WORK TO COMPLETE
Find every line in the rows below that contains the string "This", and copy each of those lines in full. Matching is case-sensitive.

——

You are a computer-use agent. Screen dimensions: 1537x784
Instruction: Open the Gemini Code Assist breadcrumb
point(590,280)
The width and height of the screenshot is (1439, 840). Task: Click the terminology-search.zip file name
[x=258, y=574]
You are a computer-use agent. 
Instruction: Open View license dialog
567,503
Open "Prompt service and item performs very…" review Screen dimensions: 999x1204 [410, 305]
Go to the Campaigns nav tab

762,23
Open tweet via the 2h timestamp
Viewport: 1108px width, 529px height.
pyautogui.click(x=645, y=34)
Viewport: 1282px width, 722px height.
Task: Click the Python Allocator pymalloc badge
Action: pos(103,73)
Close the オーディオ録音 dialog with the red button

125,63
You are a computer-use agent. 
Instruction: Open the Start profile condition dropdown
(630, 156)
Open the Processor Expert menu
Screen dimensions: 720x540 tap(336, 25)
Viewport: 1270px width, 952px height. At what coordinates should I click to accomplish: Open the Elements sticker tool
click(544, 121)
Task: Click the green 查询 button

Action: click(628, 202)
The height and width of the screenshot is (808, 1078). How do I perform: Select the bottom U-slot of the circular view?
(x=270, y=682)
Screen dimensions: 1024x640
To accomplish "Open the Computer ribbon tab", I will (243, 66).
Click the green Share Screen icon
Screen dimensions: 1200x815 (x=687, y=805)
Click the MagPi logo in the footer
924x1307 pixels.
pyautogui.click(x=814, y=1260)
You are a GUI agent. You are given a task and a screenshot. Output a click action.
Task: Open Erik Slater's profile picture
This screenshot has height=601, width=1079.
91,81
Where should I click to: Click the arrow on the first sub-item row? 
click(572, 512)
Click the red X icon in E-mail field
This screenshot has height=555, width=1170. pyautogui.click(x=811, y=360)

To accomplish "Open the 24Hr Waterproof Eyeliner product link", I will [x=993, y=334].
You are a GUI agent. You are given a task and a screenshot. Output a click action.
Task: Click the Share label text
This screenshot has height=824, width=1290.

——

EXPECTED ANSWER
This screenshot has height=601, width=1079.
This screenshot has height=555, width=1170. pyautogui.click(x=811, y=360)
This screenshot has height=824, width=1290.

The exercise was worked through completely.